Our biggest single client in the sector in 2015 spent £1.95m, which made up 2.5% of our total revenue. No other company (subject to the caveat above on traceability) spent more than £500K. That largest spender was Merck. I think it is worth dwelling on that for two reasons. Firstly, the majority of that spend was licensing of BMJ Learning content to Merck’s Univadis platform in a number of geographical territories, which has now ended. Secondly, as I do not need to remind you, Merck, according to your own declaration, has funded the Clinical Trials Support Unit to the extent of £219.7m over 20 years - comprising approximately 80% of your unit’s total declared funding.
Your letter went on to say, ‘it is worth commenting that, since statins are low-cost and generic, the financial interests of some companies may be best served by generating uncertainty about the safety of statins in order to encourage greater use of alternative, but much more costly, patented treatments. Consequently, in order that the BMJ not only demonstrates its commitment to transparency but also allows potential conflicts of interest to be properly assessed, please would you now release detailed data about all of the BMJ’s relevant financial interests?’ I think regular readers of The BMJ - which vigorously campaigns against over-diagnosis and unnecessary treatment - would not require reassurance about our readiness to challenge any unjustified expense from non-generic prescribing.
The final paragraph of your letter stated that ‘evidence is now emerging that - as was predicted in communications with The BMJ’s editor - erroneous statements about sideeffect rates in the BMJ papers by Abramson et al and by Malhotra have led to large numbers of high-risk patients stopping their statin therapy. It is very likely that the consequence of those actions will be heart attacks and strokes that could have been avoided.’ A central purpose of The BMJ, as a medical research journal, is to promulgate new thinking, and serve as the forum for debate around that thinking.

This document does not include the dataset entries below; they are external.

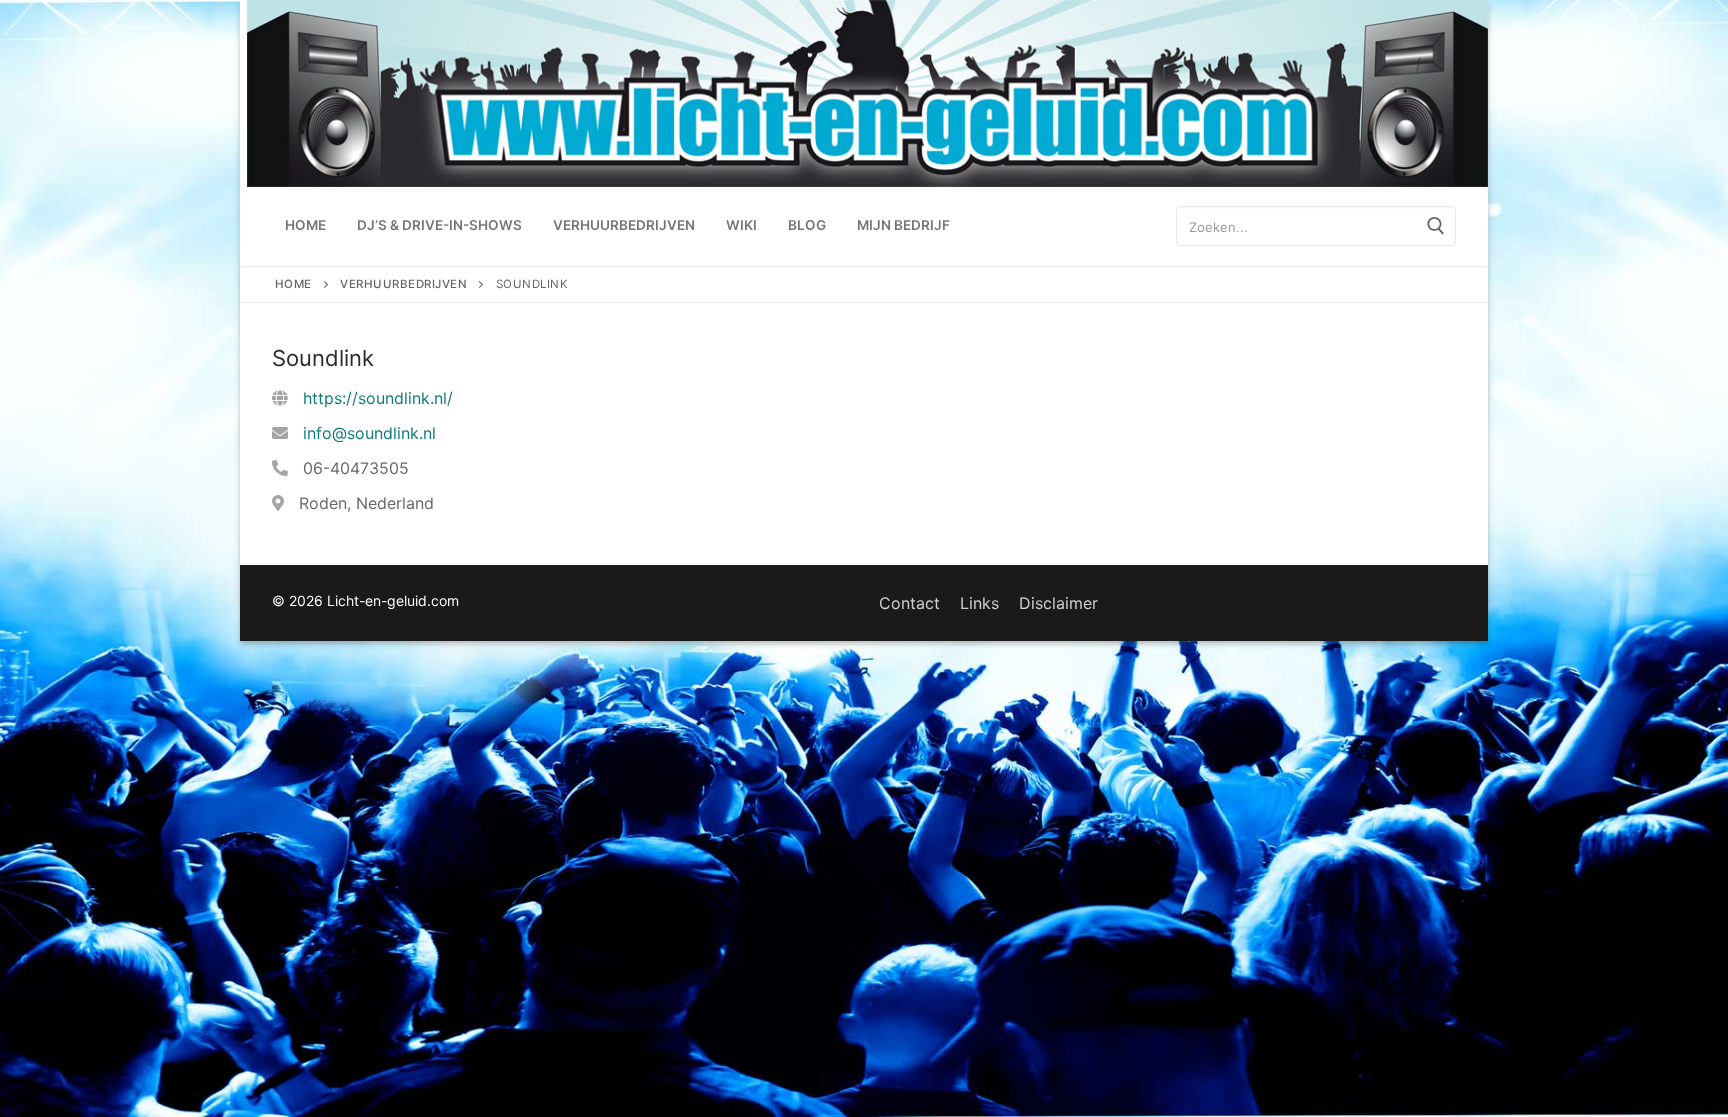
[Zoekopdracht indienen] (1436, 226)
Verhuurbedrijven (403, 284)
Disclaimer (1058, 603)
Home (293, 284)
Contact (909, 603)
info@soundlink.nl (369, 433)
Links (979, 603)
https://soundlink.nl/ (378, 398)
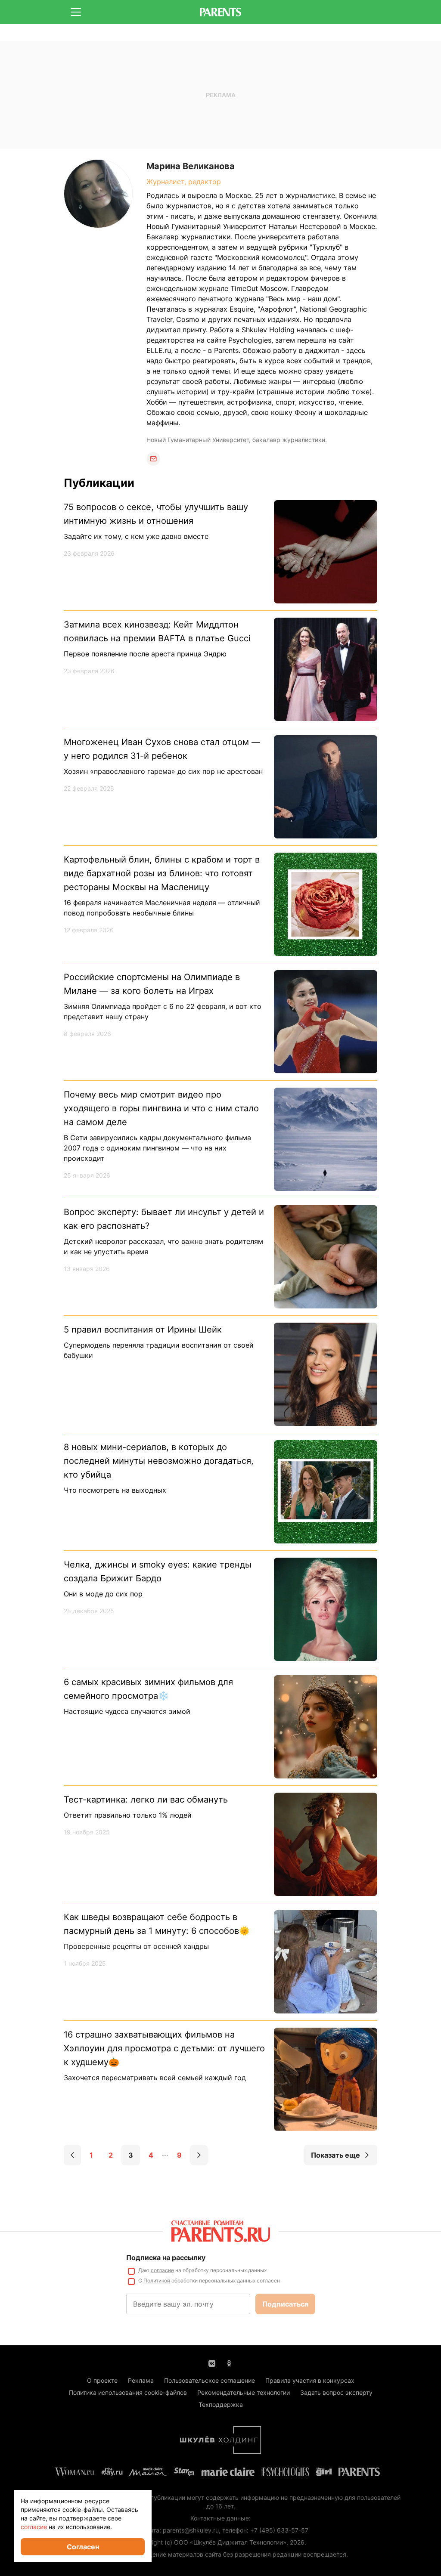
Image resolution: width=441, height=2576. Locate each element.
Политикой (156, 2280)
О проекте (102, 2380)
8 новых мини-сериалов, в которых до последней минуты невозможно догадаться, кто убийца (159, 1461)
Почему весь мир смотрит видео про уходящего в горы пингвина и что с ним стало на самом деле (161, 1108)
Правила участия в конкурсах (309, 2380)
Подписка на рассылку (165, 2257)
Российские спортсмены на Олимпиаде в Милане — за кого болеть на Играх (152, 984)
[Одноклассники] (229, 2362)
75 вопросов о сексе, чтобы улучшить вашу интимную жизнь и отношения (156, 514)
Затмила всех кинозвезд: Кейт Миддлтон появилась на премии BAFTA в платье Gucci (157, 631)
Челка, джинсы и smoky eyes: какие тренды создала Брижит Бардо (158, 1571)
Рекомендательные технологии (243, 2392)
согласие (162, 2270)
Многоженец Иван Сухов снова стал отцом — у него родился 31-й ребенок (162, 749)
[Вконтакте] (211, 2362)
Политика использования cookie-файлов (128, 2392)
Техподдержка (221, 2404)
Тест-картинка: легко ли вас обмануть (146, 1799)
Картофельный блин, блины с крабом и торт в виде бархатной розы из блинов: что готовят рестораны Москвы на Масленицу (162, 873)
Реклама (141, 2380)
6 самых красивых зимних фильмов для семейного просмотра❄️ (148, 1689)
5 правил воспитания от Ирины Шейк (143, 1329)
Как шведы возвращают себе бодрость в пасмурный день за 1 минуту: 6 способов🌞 (157, 1924)
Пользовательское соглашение (209, 2380)
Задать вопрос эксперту (336, 2392)
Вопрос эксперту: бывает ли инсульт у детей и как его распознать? (164, 1219)
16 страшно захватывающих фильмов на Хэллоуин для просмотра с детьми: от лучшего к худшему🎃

Those debates often spill over into the non-professional media. We believe this is fundamentally a good thing: matters as important as public health should not (and indeed cannot) remain the private preserve of experts. In this case, of course, it was principally your own action, in going to The Guardian to complain about the papers you refer to, that brought these questions about statins so vividly to the public notice; especially as the Guardian story was then followed up by the very popular and influential Today programme on BBC Radio 4. It was your choice to use these broadcast channels, rather than The BMJ. Let me state again for the record that on the very day you first complained about the original articles, our Editor in Chief asked you to write a response for publication; an invitation she has repeatedly reiterated. You have yet to do so.
Chief Executive Officer
Competing interests: Fiona Godlee is the editor of The BMJ and responsible for all that it contains.